Kinoshita Monitorは、ことに海外ではヒドレー氏によって素晴らしい環境が用意されていた為、常に高い評価を獲得していました。スタジオエンジニアやミュージシャンによって保証されたその地位は伝説にまでなっています。木下音響は現在も20カ国を超えるの世界中のスタジオで活躍しています。
スタジオのデジタル化時代へ
レイオーディオの創業はまさにスタジオデジタル化の時代と重なり、新しいスタジオの建築、既存スタジオのリニューアルが目立ちました。レイオーディオも次々にモニターの性能を進化させ、1989年にバーティカルツインを発明します。上下にウーファーを配置しその中間にツイーターを挟むというバーティカルツイン方式は、正確さを極めた新発想のスピーカーとして世界各国から強い支持を得ました。そして遂にレイオーディオのトップモデルであるモニタースピーカーRM-7Vを実用化することに成功し、不動の人気を獲得しました。その頃、海外だけでなく国内においても木下モニターの新規採用率は80%にも迫る勢いで普及していきました。

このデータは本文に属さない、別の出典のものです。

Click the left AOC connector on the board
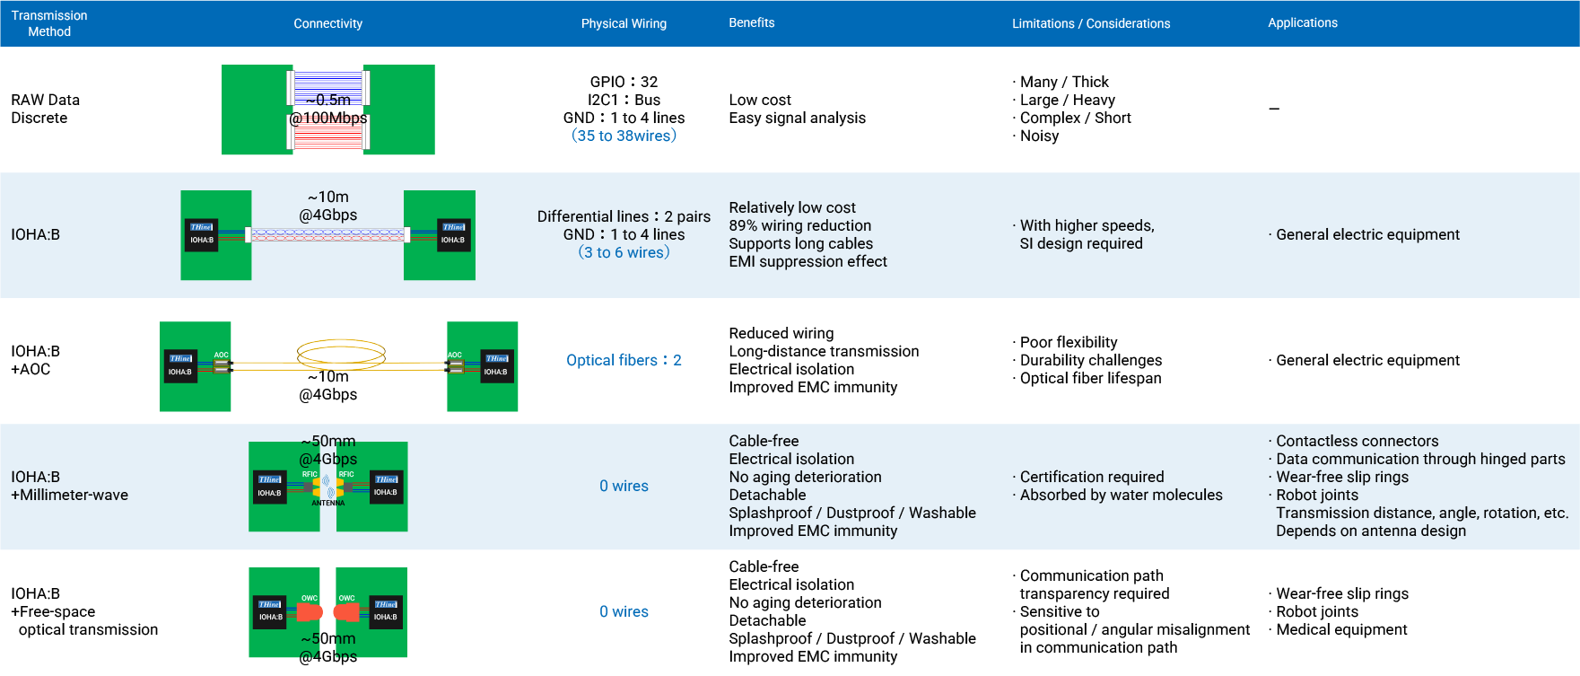 tap(222, 366)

一方で、日本では多様な音響設計のなかで使用されるスタジオアコースティックの欠点が注視されるようになりました。そこで木下氏は、建築音響に関する独自の研究とこれまで積んできた経験を活かし、スタジオやリスニングルームの音響設計にも着手しました。とりわけ有名なのは、世界でも比類ない音質とともに優美なスタジオとして知られた一口坂スタジオです。
コンサート用システムの開発
日本初の野外フライングシステム(Select Live Under the Sky ‘87,88)
木下氏は、「もっと多くの人に音の素晴らしさを知ってもらいたい。」という思いで、コンサート用システムにも注力しました。木下氏が最初に手がけたのはなんと、1979年に武道館で開催されたイーグルスです。この伝説的なコンサートで披露されたサウンドは、その場にいた誰もが活き活きとしたサウンドを今でも熱弁するほどの熱狂的なものでした。これがプロフェッショナルオーディオにおけるTADの、そして木下氏の日本デビューとなりました。
以降、1984年のオフコース武道館10日間コンサートや1985年のオフコース代々木競技場、1986年冨田勲-長岡、1987年~88年に日本で初めて野外フライングシステムを導入したライブアンダーザスカイ(上写真)、1987年~92年に10万人規模のコンサートとなったジャパンスプラッシュ、1993年の福岡ドームオープニング、同年のチャゲ&飛鳥・横浜アリーナといった数多くの巨大コンサートに取り組みました。同時に、美空ひばり、島倉千代子、中島みゆき、プリンセスプリンセスなど多くのビッグスターのツアーシステムにも携わっていました。